**問題文**
以下の行をすべて、空行を除いた番号付きリストとして出力してもらえますか？
-------- 与えられた行 --------
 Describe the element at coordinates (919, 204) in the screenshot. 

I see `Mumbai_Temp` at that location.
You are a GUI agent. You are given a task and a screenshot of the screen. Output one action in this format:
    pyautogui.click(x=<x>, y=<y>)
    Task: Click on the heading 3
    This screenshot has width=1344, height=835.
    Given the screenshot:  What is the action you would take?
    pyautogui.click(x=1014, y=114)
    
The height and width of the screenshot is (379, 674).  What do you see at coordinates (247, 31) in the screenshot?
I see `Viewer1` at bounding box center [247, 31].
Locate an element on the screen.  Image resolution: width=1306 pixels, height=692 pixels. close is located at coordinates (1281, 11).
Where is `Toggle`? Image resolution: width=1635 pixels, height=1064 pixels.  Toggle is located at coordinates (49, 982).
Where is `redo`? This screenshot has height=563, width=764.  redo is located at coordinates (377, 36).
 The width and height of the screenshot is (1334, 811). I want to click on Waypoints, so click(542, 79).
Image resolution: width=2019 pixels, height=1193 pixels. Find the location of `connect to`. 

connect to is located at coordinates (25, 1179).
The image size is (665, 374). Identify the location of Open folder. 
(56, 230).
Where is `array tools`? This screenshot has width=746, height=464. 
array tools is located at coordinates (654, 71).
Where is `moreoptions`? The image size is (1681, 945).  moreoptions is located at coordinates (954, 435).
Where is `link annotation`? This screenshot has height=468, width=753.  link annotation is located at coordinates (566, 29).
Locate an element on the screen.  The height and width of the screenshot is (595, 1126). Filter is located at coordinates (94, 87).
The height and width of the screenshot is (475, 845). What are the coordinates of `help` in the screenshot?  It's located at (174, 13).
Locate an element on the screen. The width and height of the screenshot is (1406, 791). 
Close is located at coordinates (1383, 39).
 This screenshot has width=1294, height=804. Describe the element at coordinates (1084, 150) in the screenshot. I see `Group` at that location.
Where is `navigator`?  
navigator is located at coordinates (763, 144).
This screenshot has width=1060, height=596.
--------
**実行結果**
1.  Describe the element at coordinates (919, 204) in the screenshot. 
2. I see `Mumbai_Temp` at that location.
3. You are a GUI agent. You are given a task and a screenshot of the screen. Output one action in this format:
4.     pyautogui.click(x=<x>, y=<y>)
5.     Task: Click on the heading 3
6.     This screenshot has width=1344, height=835.
7.     Given the screenshot:  What is the action you would take?
8.     pyautogui.click(x=1014, y=114)
9. The height and width of the screenshot is (379, 674).  What do you see at coordinates (247, 31) in the screenshot?
10. I see `Viewer1` at bounding box center [247, 31].
11. Locate an element on the screen.  Image resolution: width=1306 pixels, height=692 pixels. close is located at coordinates (1281, 11).
12. Where is `Toggle`? Image resolution: width=1635 pixels, height=1064 pixels.  Toggle is located at coordinates (49, 982).
13. Where is `redo`? This screenshot has height=563, width=764.  redo is located at coordinates (377, 36).
14.  The width and height of the screenshot is (1334, 811). I want to click on Waypoints, so click(542, 79).
15. Image resolution: width=2019 pixels, height=1193 pixels. Find the location of `connect to`. 
16. connect to is located at coordinates (25, 1179).
17. The image size is (665, 374). Identify the location of Open folder. 
18. (56, 230).
19. Where is `array tools`? This screenshot has width=746, height=464. 
20. array tools is located at coordinates (654, 71).
21. Where is `moreoptions`? The image size is (1681, 945).  moreoptions is located at coordinates (954, 435).
22. Where is `link annotation`? This screenshot has height=468, width=753.  link annotation is located at coordinates (566, 29).
23. Locate an element on the screen.  The height and width of the screenshot is (595, 1126). Filter is located at coordinates (94, 87).
24. The height and width of the screenshot is (475, 845). What are the coordinates of `help` in the screenshot?  It's located at (174, 13).
25. Locate an element on the screen. The width and height of the screenshot is (1406, 791). 
26. Close is located at coordinates (1383, 39).
27.  This screenshot has width=1294, height=804. Describe the element at coordinates (1084, 150) in the screenshot. I see `Group` at that location.
28. Where is `navigator`?  
29. navigator is located at coordinates (763, 144).
30. This screenshot has width=1060, height=596.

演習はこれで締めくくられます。